As runners gathered in front of the building waiting for the signal to be off, brewers and volunteers were inside setting up for the beer tasting that would come on the heels of the race. This was the first beer festival I’d attended in a long time, since back in the mid 1990’s when I was writing my first book about New England craft beer. There were some familiar faces, chief among them, Steve Gorrill, founder of Sheepscot Valley Brewing out of Whitefield.
There were also Mike Haley and his sidekick Connor of Kennebunkport Brewing Company in Kennebunkport. I had brewed with these two in February to re-learn the process on their Peter Austin 7 barrel system, and it was nice to be reunited for the few minutes we had to talk before the hordes of thirsty runners broke through the doors.
Of the 20 or so breweries represented, there were some new ones, newer than the breweries that opened over the winter. There pouring beer as busily as one-armed paper hangers, as my mother would say, were reps from Hidden Cove Beer On Tap/Fire N Brew Restaurant from Wells; Pennesseewassee Brewing Company on the banks of the Crooked River; Lively Brewing, a branch of Ebenezer’s Brew Pub of Brunswick where Mike LaCharite now is head brewer; and Bigelow Brewing Company of Skowhegan, with Pam and Jeff Powers pouring.

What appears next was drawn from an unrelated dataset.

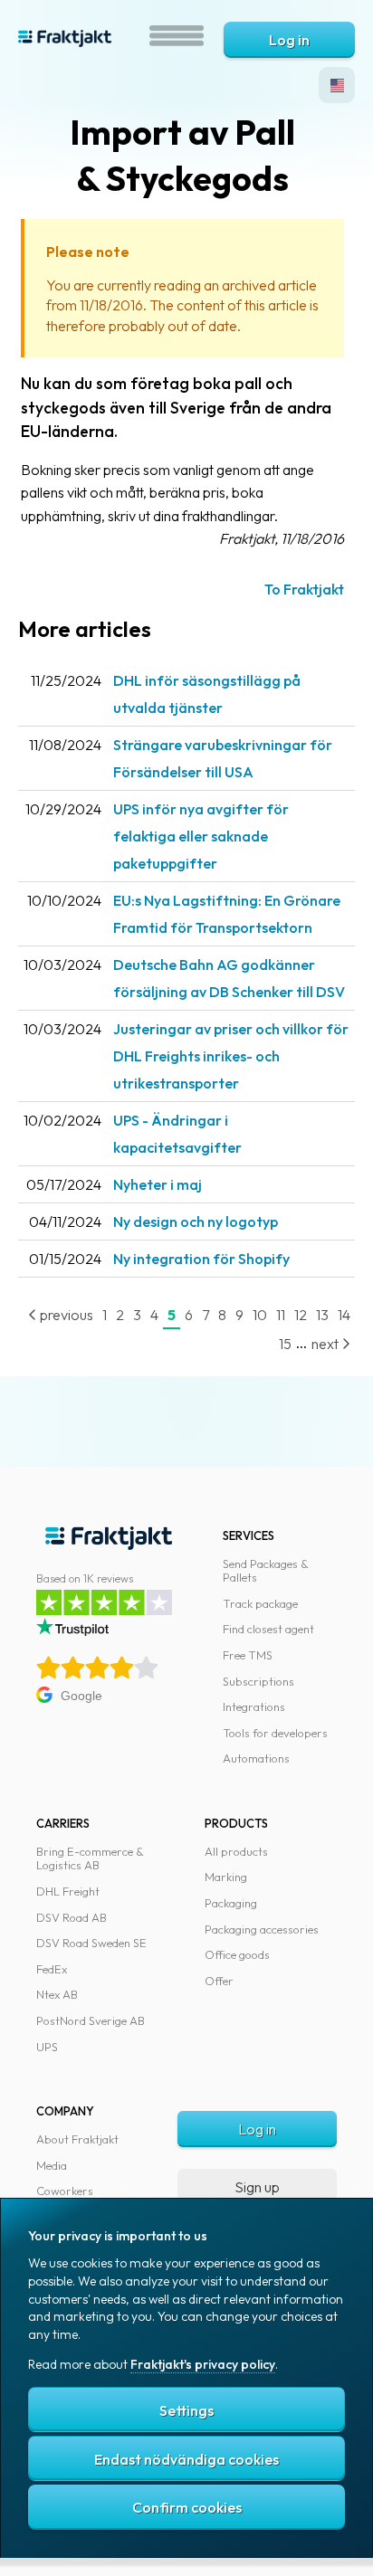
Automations (256, 1758)
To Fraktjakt (304, 589)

If you’ve never been to a beer festival, I highly recommend them, if you can view the crowd as friendly and noise as music and the live band as music and support the local economy by taking a cab home. It’s a great way to taste a lot of different beers at one time, some of which may not be available at home. For more Craft Brew Races, check out their Facebook page. Rhode Island, Connecticut, Vermont, and Cape Cod are all coming up this summer. And, oh, it beats wondering if that guy or woman in the speed-dating bar will like you. Whatever beer you’re drinking will always love you unconditionally. I promise.